(YOUR GOAL): Give a single number in reply. It is the count of lines below that contain the string "agent".
** Opening SUPPLIED MATERIAL block **
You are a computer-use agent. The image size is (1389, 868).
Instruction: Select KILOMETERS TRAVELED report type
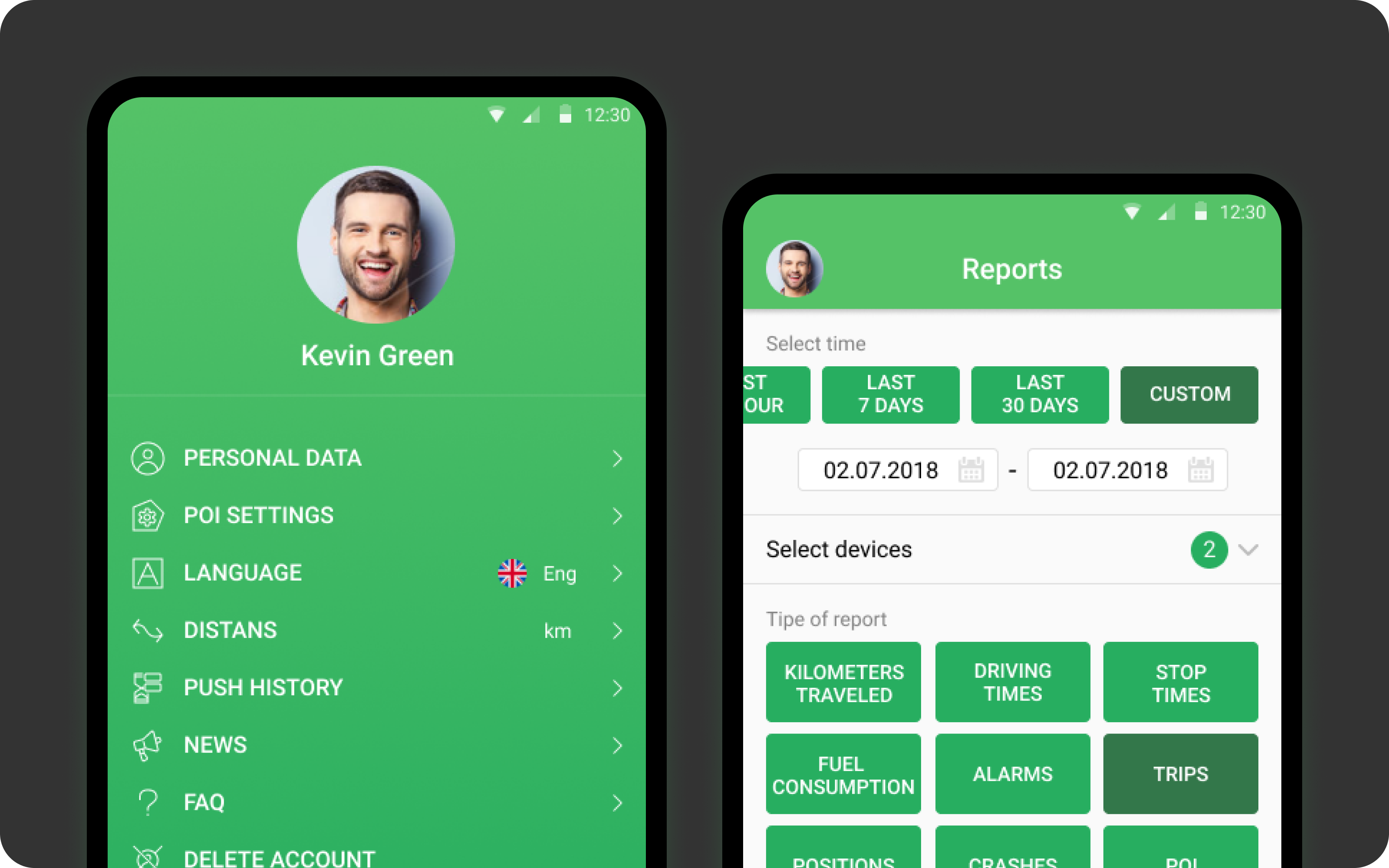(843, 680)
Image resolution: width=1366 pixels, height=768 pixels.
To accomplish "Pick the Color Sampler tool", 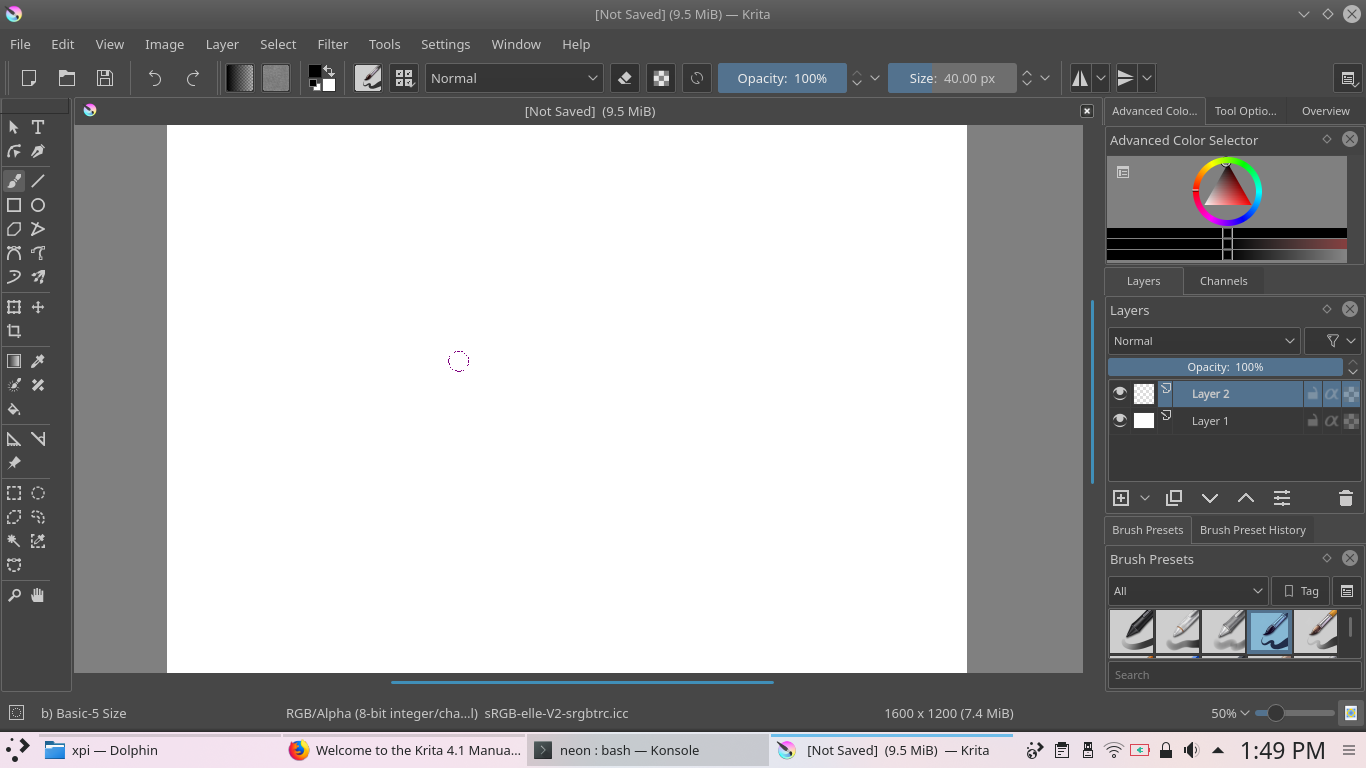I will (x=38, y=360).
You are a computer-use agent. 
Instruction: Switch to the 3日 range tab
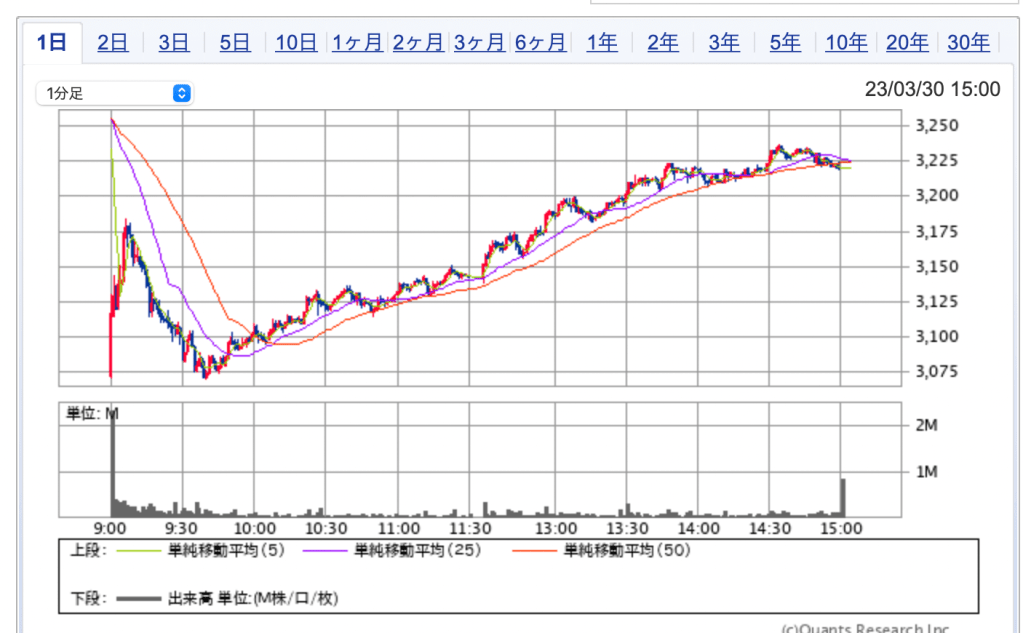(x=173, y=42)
** Closing SUPPLIED MATERIAL block **
(SOLUTION TO THIS PROBLEM): 2